◆ **Your task**
Nothing in the entries should change; repeat them exactly.
↓↓↓
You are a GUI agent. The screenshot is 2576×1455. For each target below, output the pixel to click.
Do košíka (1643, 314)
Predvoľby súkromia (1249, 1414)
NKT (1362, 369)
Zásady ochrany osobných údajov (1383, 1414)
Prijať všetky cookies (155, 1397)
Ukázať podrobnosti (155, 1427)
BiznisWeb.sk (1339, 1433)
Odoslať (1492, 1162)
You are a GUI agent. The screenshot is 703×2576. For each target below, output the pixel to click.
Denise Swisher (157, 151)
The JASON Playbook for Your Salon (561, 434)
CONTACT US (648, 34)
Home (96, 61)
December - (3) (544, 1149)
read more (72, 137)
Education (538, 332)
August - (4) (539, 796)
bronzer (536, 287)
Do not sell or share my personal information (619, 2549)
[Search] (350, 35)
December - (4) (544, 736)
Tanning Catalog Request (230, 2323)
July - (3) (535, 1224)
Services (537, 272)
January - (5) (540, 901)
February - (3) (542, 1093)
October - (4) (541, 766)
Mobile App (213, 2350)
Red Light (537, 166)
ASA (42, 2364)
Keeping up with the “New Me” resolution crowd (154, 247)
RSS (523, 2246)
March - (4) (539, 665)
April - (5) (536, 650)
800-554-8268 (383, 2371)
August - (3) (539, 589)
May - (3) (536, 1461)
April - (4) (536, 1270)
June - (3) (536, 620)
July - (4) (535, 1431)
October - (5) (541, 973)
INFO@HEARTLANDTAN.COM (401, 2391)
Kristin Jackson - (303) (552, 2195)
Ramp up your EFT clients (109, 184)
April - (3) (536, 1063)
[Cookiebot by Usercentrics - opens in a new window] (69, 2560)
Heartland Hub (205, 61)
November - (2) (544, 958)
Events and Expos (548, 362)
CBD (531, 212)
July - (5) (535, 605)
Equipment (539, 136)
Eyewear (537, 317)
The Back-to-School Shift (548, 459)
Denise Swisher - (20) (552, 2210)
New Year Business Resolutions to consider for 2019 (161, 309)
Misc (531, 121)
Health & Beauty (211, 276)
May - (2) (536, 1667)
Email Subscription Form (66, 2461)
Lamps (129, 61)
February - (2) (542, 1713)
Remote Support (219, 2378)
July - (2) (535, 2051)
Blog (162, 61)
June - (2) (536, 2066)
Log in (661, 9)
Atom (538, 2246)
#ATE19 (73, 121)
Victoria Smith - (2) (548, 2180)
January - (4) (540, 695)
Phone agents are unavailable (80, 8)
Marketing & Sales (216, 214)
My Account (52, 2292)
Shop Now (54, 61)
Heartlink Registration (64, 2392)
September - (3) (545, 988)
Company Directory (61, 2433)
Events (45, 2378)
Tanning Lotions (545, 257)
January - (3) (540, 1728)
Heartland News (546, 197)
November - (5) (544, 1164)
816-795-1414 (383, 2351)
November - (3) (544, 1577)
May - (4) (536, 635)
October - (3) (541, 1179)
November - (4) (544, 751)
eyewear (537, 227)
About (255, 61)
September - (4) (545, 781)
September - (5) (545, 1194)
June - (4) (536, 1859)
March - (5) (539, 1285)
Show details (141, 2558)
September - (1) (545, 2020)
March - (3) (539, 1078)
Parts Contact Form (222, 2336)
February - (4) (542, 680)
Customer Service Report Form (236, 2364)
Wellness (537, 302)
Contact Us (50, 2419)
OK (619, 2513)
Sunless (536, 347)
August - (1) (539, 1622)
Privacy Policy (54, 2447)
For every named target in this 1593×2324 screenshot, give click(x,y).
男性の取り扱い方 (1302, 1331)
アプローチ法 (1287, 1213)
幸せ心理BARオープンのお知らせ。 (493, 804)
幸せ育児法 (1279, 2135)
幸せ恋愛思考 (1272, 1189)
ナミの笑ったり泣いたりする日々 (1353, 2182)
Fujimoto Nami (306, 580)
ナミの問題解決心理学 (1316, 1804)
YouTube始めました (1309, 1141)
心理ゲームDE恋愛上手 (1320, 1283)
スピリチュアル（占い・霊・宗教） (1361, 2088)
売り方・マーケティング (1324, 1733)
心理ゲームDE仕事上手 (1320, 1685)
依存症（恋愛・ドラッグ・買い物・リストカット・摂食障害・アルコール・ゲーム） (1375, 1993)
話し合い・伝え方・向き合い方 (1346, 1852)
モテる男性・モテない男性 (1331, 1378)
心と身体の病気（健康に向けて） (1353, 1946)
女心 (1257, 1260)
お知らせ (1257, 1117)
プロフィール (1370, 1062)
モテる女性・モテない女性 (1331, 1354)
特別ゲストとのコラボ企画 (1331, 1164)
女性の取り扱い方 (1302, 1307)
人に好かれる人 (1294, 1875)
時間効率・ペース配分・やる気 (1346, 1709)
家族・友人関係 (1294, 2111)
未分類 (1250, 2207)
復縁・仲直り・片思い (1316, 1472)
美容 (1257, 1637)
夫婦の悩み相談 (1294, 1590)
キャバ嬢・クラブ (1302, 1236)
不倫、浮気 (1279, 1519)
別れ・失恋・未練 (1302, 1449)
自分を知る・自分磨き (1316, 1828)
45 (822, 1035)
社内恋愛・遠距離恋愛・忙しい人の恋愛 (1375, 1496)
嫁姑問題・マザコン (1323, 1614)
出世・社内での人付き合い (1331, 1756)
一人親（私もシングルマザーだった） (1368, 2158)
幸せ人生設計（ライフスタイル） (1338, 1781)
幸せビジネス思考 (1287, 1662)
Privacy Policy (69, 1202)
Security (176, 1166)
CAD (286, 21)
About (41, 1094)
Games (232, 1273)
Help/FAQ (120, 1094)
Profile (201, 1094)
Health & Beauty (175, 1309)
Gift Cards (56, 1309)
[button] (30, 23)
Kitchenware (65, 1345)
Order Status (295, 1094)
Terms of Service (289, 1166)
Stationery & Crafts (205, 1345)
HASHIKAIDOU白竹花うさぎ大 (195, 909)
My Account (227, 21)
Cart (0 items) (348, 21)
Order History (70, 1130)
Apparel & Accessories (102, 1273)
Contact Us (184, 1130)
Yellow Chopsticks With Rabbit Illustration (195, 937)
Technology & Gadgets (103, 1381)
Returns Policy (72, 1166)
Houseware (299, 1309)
↑↑↑
◆ **Result**
You are a GUI agent. The screenshot is 2576×1455. For each target below, output the pixel to click.
Do košíka (1643, 314)
Predvoľby súkromia (1249, 1414)
NKT (1362, 369)
Zásady ochrany osobných údajov (1383, 1414)
Prijať všetky cookies (155, 1397)
Ukázať podrobnosti (155, 1427)
BiznisWeb.sk (1339, 1433)
Odoslať (1492, 1162)
You are a GUI agent. The screenshot is 703×2576. For each target below, output the pixel to click.
Denise Swisher (157, 151)
The JASON Playbook for Your Salon (561, 434)
CONTACT US (648, 34)
Home (96, 61)
December - (3) (544, 1149)
read more (72, 137)
Education (538, 332)
August - (4) (539, 796)
bronzer (536, 287)
Do not sell or share my personal information (619, 2549)
[Search] (350, 35)
December - (4) (544, 736)
Tanning Catalog Request (230, 2323)
July - (3) (535, 1224)
Services (537, 272)
January - (5) (540, 901)
February - (3) (542, 1093)
October - (4) (541, 766)
Mobile App (213, 2350)
Red Light (537, 166)
ASA (42, 2364)
Keeping up with the “New Me” resolution crowd (154, 247)
RSS (523, 2246)
March - (4) (539, 665)
April - (5) (536, 650)
800-554-8268 (383, 2371)
August - (3) (539, 589)
May - (3) (536, 1461)
April - (4) (536, 1270)
June - (3) (536, 620)
July - (4) (535, 1431)
October - (5) (541, 973)
INFO@HEARTLANDTAN.COM (401, 2391)
Kristin Jackson - (303) (552, 2195)
Ramp up your EFT clients (109, 184)
April - (3) (536, 1063)
[Cookiebot by Usercentrics - opens in a new window] (69, 2560)
Heartland Hub (205, 61)
November - (2) (544, 958)
Events and Expos (548, 362)
CBD (531, 212)
July - (5) (535, 605)
Equipment (539, 136)
Eyewear (537, 317)
The Back-to-School Shift (548, 459)
Denise Swisher - (20) (552, 2210)
New Year Business Resolutions to consider for 2019 (161, 309)
Misc (531, 121)
Health & Beauty (211, 276)
May - (2) (536, 1667)
Email Subscription Form (66, 2461)
Lamps (129, 61)
February - (2) (542, 1713)
Remote Support (219, 2378)
July - (2) (535, 2051)
Blog (162, 61)
June - (2) (536, 2066)
Log in (661, 9)
Atom (538, 2246)
#ATE19 (73, 121)
Victoria Smith - (2) (548, 2180)
January - (4) (540, 695)
Phone agents are unavailable (80, 8)
Marketing & Sales (216, 214)
My Account (52, 2292)
Shop Now (54, 61)
Heartlink Registration (64, 2392)
September - (3) (545, 988)
Company Directory (61, 2433)
Events (45, 2378)
Tanning Lotions (545, 257)
January - (3) (540, 1728)
Heartland News (546, 197)
November - (5) (544, 1164)
816-795-1414 (383, 2351)
November - (3) (544, 1577)
May - (4) (536, 635)
October - (3) (541, 1179)
November - (4) (544, 751)
eyewear (537, 227)
About (255, 61)
September - (4) (545, 781)
September - (5) (545, 1194)
June - (4) (536, 1859)
March - (5) (539, 1285)
Show details (141, 2558)
September - (1) (545, 2020)
March - (3) (539, 1078)
Parts Contact Form (222, 2336)
February - (4) (542, 680)
Customer Service Report Form (236, 2364)
Wellness (537, 302)
Contact Us (50, 2419)
OK (619, 2513)
Sunless (536, 347)
August - (1) (539, 1622)
Privacy Policy (54, 2447)
For every named target in this 1593×2324 screenshot, give click(x,y).
男性の取り扱い方 (1302, 1331)
アプローチ法 (1287, 1213)
幸せ心理BARオープンのお知らせ。 (493, 804)
幸せ育児法 (1279, 2135)
幸せ恋愛思考 (1272, 1189)
ナミの笑ったり泣いたりする日々 (1353, 2182)
Fujimoto Nami (306, 580)
ナミの問題解決心理学 (1316, 1804)
YouTube始めました (1309, 1141)
心理ゲームDE恋愛上手 (1320, 1283)
スピリチュアル（占い・霊・宗教） (1361, 2088)
売り方・マーケティング (1324, 1733)
心理ゲームDE仕事上手 (1320, 1685)
依存症（恋愛・ドラッグ・買い物・リストカット・摂食障害・アルコール・ゲーム） (1375, 1993)
話し合い・伝え方・向き合い方 (1346, 1852)
モテる男性・モテない男性 (1331, 1378)
心と身体の病気（健康に向けて） (1353, 1946)
女心 (1257, 1260)
お知らせ (1257, 1117)
プロフィール (1370, 1062)
モテる女性・モテない女性 (1331, 1354)
特別ゲストとのコラボ企画 (1331, 1164)
女性の取り扱い方 (1302, 1307)
人に好かれる人 (1294, 1875)
時間効率・ペース配分・やる気 (1346, 1709)
家族・友人関係 (1294, 2111)
未分類 (1250, 2207)
復縁・仲直り・片思い (1316, 1472)
美容 (1257, 1637)
夫婦の悩み相談 (1294, 1590)
キャバ嬢・クラブ (1302, 1236)
不倫、浮気 (1279, 1519)
別れ・失恋・未練 (1302, 1449)
自分を知る・自分磨き (1316, 1828)
45 (822, 1035)
社内恋愛・遠距離恋愛・忙しい人の恋愛 (1375, 1496)
嫁姑問題・マザコン (1323, 1614)
出世・社内での人付き合い (1331, 1756)
一人親（私もシングルマザーだった） (1368, 2158)
幸せ人生設計（ライフスタイル） (1338, 1781)
幸せビジネス思考 (1287, 1662)
Privacy Policy (69, 1202)
Security (176, 1166)
CAD (286, 21)
About (41, 1094)
Games (232, 1273)
Help/FAQ (120, 1094)
Profile (201, 1094)
Health & Beauty (175, 1309)
Gift Cards (56, 1309)
[button] (30, 23)
Kitchenware (65, 1345)
Order Status (295, 1094)
Terms of Service (289, 1166)
Stationery & Crafts (205, 1345)
HASHIKAIDOU白竹花うさぎ大 (195, 909)
My Account (227, 21)
Cart (0 items) (348, 21)
Order History (70, 1130)
Apparel & Accessories (102, 1273)
Contact Us (184, 1130)
Yellow Chopsticks With Rabbit Illustration (195, 937)
Technology & Gadgets (103, 1381)
Returns Policy (72, 1166)
Houseware (299, 1309)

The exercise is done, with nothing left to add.